Help your kids realize that just because four or five million people are “liking” things doesn’t mean your children have to share those same values. They should acknowledge and think about those values, but they can still come to their own conclusions. Critical thinking is a skill that’s hard to hone when you’re bombarded by social media, but kids can practice it with your help.
2. Stress That Language Matters
Speaking of social media, what your kids post can haunt or help them. Although I don’t want to censor my kids’ musical leanings or opinions, I do remind them that the words in the songs they choose (and the videos they film) can have repercussions later.
Again, I’m not suggesting that you take a heavy-handed approach. Be understanding. We were all young once, and being young means seeing things with fresh eyes. At the same time, it can also mean not realizing how much power one viral Instagram Reel can have.
Oh, and you might want to recommend that they get back to offline education in order to boost their language. My younger daughter’s teacher makes a point of selecting books written by people of color for the class to read.
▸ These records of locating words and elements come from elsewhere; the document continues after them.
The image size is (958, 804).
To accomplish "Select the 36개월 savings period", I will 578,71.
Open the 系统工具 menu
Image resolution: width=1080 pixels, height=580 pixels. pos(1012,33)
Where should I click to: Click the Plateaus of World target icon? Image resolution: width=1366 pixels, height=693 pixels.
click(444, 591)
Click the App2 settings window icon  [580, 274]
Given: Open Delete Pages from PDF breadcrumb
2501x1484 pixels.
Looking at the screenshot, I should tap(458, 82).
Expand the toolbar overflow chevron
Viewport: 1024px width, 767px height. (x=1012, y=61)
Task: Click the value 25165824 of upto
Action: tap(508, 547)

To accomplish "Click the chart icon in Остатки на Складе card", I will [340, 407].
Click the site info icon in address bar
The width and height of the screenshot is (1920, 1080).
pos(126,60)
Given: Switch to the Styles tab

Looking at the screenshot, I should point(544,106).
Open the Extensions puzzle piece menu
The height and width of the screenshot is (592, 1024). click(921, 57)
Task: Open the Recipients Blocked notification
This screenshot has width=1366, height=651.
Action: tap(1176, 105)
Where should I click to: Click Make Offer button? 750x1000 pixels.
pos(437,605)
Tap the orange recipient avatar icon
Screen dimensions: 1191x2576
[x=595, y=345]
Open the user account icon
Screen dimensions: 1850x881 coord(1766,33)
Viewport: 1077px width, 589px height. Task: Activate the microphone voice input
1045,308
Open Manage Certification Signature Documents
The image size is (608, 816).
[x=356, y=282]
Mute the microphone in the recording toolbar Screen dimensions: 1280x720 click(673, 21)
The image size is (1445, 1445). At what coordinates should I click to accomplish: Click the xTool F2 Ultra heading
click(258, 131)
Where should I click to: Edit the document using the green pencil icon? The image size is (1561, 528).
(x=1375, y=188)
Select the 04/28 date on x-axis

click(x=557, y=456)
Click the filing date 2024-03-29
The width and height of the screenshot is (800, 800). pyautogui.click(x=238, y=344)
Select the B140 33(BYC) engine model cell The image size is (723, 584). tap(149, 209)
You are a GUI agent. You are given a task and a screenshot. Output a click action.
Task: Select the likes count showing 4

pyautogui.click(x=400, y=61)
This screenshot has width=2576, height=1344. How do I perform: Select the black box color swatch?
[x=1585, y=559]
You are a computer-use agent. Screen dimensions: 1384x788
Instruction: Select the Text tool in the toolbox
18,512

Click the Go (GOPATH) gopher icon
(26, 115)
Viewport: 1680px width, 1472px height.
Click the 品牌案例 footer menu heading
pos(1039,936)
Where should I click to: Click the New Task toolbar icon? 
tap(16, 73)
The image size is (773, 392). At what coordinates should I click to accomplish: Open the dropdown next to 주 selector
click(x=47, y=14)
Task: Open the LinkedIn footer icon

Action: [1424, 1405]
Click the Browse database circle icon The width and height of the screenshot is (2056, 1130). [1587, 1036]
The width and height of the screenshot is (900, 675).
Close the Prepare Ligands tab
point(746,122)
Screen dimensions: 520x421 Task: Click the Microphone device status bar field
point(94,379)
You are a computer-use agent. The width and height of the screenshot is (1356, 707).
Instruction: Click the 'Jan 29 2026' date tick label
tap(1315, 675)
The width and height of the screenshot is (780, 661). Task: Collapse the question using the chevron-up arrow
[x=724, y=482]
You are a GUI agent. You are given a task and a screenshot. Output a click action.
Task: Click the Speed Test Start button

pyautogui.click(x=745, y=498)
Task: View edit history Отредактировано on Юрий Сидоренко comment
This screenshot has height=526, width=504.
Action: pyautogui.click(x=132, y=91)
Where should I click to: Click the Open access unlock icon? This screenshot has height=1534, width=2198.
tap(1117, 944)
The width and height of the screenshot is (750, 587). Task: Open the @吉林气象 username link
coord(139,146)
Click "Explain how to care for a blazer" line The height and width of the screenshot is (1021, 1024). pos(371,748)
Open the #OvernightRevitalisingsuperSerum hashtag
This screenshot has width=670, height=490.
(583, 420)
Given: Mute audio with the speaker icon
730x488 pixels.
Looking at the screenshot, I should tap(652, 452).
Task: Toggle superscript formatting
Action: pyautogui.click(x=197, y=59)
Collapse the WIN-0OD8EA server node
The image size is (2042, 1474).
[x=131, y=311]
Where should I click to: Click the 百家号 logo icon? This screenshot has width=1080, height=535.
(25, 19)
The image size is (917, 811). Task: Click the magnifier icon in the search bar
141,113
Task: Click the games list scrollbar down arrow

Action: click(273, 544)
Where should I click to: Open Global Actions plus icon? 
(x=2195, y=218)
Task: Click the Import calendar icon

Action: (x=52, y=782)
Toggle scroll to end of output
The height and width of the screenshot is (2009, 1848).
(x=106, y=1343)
I love the idea of challenging kids by improving their self-awareness and the awareness of others by immersing themselves in stories told by authors from diverse backgrounds.
3. Be Transparent about Current Issues
I don’t love talking about some of the things that are happening in our world right now, particularly at home. Shouldn’t home be a place of peace and a respite from the turmoil outside? However, it’s not fair to ignore what’s going on, especially when your kids already know bits and pieces from the aforementioned social sites.
When I was a kid, I read the paper or watched the news with my family. We often learned what was happening at the same time. Now, children often know of major events before you do. So it’s critical that you stay on top of what they’ve heard and try to piece it all together as a family.
As you know (and have probably experienced firsthand), your family members won’t always agree on solutions to the world’s problems. However, by listening to your kids and asking them about their own beliefs, you’ll help them become more thoughtful in their intentions.
4. Showcase Your Own Social Awareness
Kids are tremendously perceptive. If you aren’t socially aware, they’ll notice. Therefore, if you want to raise socially aware young people, you need to be a role model.
In our house, I make a point of talking about people in need and how we have an obligation to help one another. This isn’t just because I care about giving back—which I do. It’s also because I’m the owner of a business. As the kids of a CEO, my daughters shouldn’t feel like they’re “better” than someone else. We’re very blessed and fortunate. Nonetheless, my job title doesn’t make our family entitled. It just means that we have the opportunity (and obligation) to serve the public in substantial ways.
Thought your kids weren’t ready for conversations about race, gender identity, sexual orientation, disabilities, and even the pandemic? They’re having them with each other and online. The sooner you get into the mix, the better. That way, you and your kids can find out together that despite all the differences in the world, we’re all surprisingly—and gloriously—alike.